Alexander no dijo nada y Angélica comenzó a salir de su aturdimiento. Había querido hablar con él durante todo el día y ahora le vinieron a la mente todas las preguntas que tenía que hacerle.

—Traté de alcanzarte cuando te fuiste.

—Ah, ¿sí?

No la miraba, lo que hacía más difícil hablar con él, pero Angélica estaba decidida a hacerlo.

—Sí, después de que yo… después de sacarte de quicio, dijiste…

—No vuelvas a hacerlo de nuevo. —Ahora sí la estaba mirando. Su ira anterior aún era palpable, pero ella estaba demasiado concentrada en sus preguntas para preocuparse por eso.

—Dijiste que la última vez que alguien trató de leerte la mente resultó herido —continuó.

—Angélica —dijo con tono de advertencia.

El antifaz se le había ladeado y sus ojos le suplicaban que le dijera lo que necesitaba saber.

—¿Hay otros como yo? ¿Como nosotros? ¿Por eso dijiste lo que dijiste? Alexander, por favor, dímelo. Necesito…

Alexander le puso la mano en la barbilla y apoyó el pulgar sobre sus labios para evitar que hablara. De repente Angélica no pudo pensar, solo sentir.

No tenía ni idea de cómo habían llegado hasta el centro del salón, pero ahora estaban rodeados por docenas de rostros borrosos y disfraces ridículos. La pista de baile estaba abarrotada y nadie parecía prestarles atención. Estaban solos entre la multitud y Alexander tenía las manos en su rostro y en su cintura, mientras que las suyas descansaban sobre los brazos masculinos.

—Alexander —susurró. Estaba confusa, perdida en el momento. Todas las preguntas habían abandonado su mente y los problemas habían salido volando por las puertas de la terraza junto con las sensuales notas del vals de Mozart.

Alexander acarició sus labios con el pulgar y ella se pegó más a él, ajena al escándalo que estaba a punto de causar. De repente sintió un deseo incontrolable de saborearlo. Acarició el pulgar masculino con la punta de la lengua. Los ojos de Alexander cambiaron a un color plata cálido. Adelantó la cabeza, pero se detuvo.

—¿Alexander? —dijo, recuperando poco a poco los sentidos y con la carne de gallina a causa de un frío que no había sentido antes.

—Tengo que irme.

—¿Qué? —La música había terminado y las parejas se alejaban de la pista. ¿Cómo no se había dado cuenta de que ya no había música?

—Ve con tu hermano, Angélica.

Ella lo miró llena de confusión.
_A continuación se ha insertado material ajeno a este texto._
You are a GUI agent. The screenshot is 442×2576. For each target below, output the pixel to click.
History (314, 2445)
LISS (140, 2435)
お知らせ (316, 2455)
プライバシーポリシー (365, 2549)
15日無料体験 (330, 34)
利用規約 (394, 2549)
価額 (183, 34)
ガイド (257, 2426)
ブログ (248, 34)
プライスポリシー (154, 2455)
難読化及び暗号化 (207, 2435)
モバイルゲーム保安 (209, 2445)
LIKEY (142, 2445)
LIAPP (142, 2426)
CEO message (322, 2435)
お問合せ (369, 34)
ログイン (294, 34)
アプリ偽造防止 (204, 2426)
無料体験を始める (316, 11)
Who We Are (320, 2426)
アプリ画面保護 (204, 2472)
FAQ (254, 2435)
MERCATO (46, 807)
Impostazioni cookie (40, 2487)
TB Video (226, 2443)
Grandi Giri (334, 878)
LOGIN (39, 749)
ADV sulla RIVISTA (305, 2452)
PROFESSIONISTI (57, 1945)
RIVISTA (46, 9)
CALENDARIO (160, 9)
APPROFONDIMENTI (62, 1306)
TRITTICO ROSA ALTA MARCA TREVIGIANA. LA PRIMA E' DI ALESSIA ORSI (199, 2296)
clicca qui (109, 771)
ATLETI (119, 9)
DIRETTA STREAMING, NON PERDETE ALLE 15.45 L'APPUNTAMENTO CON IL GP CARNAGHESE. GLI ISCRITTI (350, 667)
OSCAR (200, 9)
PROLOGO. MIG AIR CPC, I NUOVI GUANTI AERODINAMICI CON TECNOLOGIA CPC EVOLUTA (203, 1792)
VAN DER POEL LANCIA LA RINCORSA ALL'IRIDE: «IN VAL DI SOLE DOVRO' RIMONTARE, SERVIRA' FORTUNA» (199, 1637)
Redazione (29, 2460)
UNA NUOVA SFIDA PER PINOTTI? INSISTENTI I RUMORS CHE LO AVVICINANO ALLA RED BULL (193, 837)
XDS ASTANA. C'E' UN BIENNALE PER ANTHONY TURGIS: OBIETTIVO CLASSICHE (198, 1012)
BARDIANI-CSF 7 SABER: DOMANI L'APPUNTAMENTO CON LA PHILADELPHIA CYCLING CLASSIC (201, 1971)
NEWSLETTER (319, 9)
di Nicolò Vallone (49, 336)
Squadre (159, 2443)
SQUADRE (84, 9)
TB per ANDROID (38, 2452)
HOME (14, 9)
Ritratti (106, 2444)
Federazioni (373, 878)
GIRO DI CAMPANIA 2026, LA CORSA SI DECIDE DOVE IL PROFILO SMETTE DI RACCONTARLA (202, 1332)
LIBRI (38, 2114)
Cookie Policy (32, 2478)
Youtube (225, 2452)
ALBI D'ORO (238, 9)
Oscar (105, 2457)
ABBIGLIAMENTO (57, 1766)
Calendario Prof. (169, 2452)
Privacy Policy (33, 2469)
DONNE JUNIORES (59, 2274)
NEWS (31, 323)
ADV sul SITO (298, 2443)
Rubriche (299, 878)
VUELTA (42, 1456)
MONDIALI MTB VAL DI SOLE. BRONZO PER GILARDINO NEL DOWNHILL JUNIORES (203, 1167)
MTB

Tenía razón, tenía que ir con su hermano. Tenía que pensar en Mijaíl y recuperar el control de sí misma. Un momento más y habría arruinado todas las posibilidades que tenía de hacer un buen matrimonio y salvar su situación financiera.

Y lo más horrible era que si no hubiera sido por Mijaíl, no le habría importado nada. No le importaba lo que los demás hombres o el resto de la sociedad pensara de ella. No le importaba nada cuando estaba cerca de aquel hombre.

—Tengo que irme. —Angélica levantó la máscara para cubrirse el rostro y dio media vuelta para salir de la pista de baile. Cuando llegó al borde y miró atrás, Alexander ya no estaba.